Gunnarsson further points out that the investments made within IFS, with the aim of embedded AI capabilities across the entire IFS Cloud platform, above all support the company’s industrial main track.
“Yes, it is clear that this has effects on our AI system’s setup. We support our six main industrial tracks with the aerospace & defense, energy, construction & civil engineering, manufacturing, service and telecom segments. All of these manufacture, build, service, maintain, store and distribute physical products. Our AI must be put in this context, where we are now working intensively on developing use cases. It may be about the production-related bits that Dan Matthews brings up, but of course it also has as much the focus on connecting this with logical and, so to speak, natural business functionality further down the chain.”

Gunnarsson added: “It can be about payment forecasts for a customer, where you can produce forecasts based on all historical data via the AI. Everything can thus be seen in a life cycle perspective.”

IFS Martin Gunnarsson during his presentation.

Optimization with consideration
to a variety of parameters
What might such a loop look like? Martin Gunnarsson again:

* You can, for example, simulate what happens if we need to change production after a large order.
* Plan with the existing information you currently have.
* Optimize taking into account a number of parameters, e.g. taking into account delivery time, production time, stock status, configuration requirements, etc.
* Next, we get into the operational mode of operation, where things like tracking anomalies and generating activities to fix them. AI makes quick suggestions on what to do here.
* You can also imagine connecting the distribution, service and maintenance parts.

It is this type of life cycle loop that IFS’ solutions aim for, says Gunnarsson and continues: ”We are talking about the importance of the use cases and the plans over time include more than 400 scenarios that we will implement in IFS Cloud.
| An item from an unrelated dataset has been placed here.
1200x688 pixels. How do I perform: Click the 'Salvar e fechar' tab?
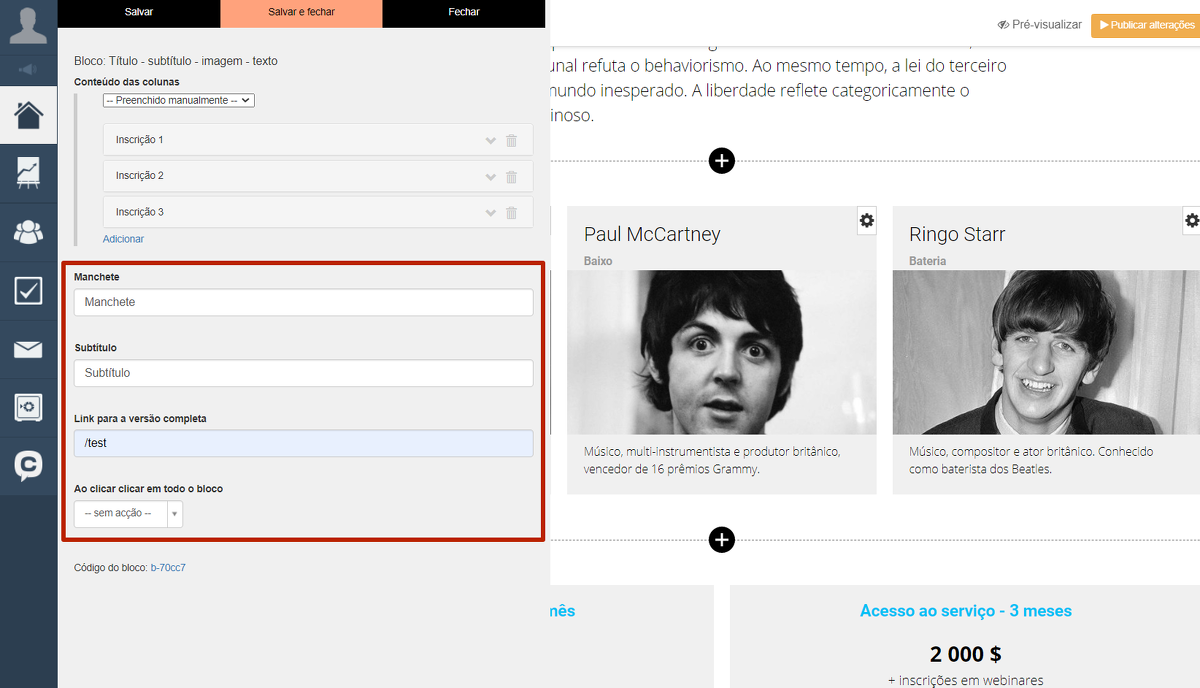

By being what we call ‘evergreen’ – that is, on as recent a release as possible – you will get access to these.”

“This is a question of a continuous delivery dynamic where AI becomes a natural part of the business process for our customers. We currently have around 20 use cases implemented, but the number grows with each new release. The pace today is a new edition every six months.”

“What do customers want,” asked IFS Nordic head, Ann-Kristin Sander on stage in Copenhagen during the Connect 2024 event, and continued: “They want value, innovation, and value-based use cases for AI. Generative AI is a good thing, but one must remember that real progress in AI will be a tough journey. It is not always easy to extract the value this early in the development loop. There are some that are rewarding and can be picked quickly as low-hanging fruit, while others require more time, but can provide extremely good payback in the form of large efficiency gains. AI is an enabler of great proportions, managed as a strategic asset.”

”The market is ripe for AI”
In summary: ”The market is ripe for AI, we have the tools you need to get started and we are well ahead of the curve in the development of new AI tools and development of use cases,” claims IFS Norden manager, Ann-Kristin Sander. ”2024 will be the year when AI is seriously established in companies.”

She also emphasizes the importance of the IFS ecosystem when AI is now to be initiated and implemented in companies.

– Just as our composable architecture is a technological key to success, and just as the cloud is as a technology platform for IFS Cloud, our partners in the ecosystem are very important. Players such as Microsoft, Accenture, Capgemini, Boomi, Pagero and others can offer comprehensive solutions where AI plays a decisive role.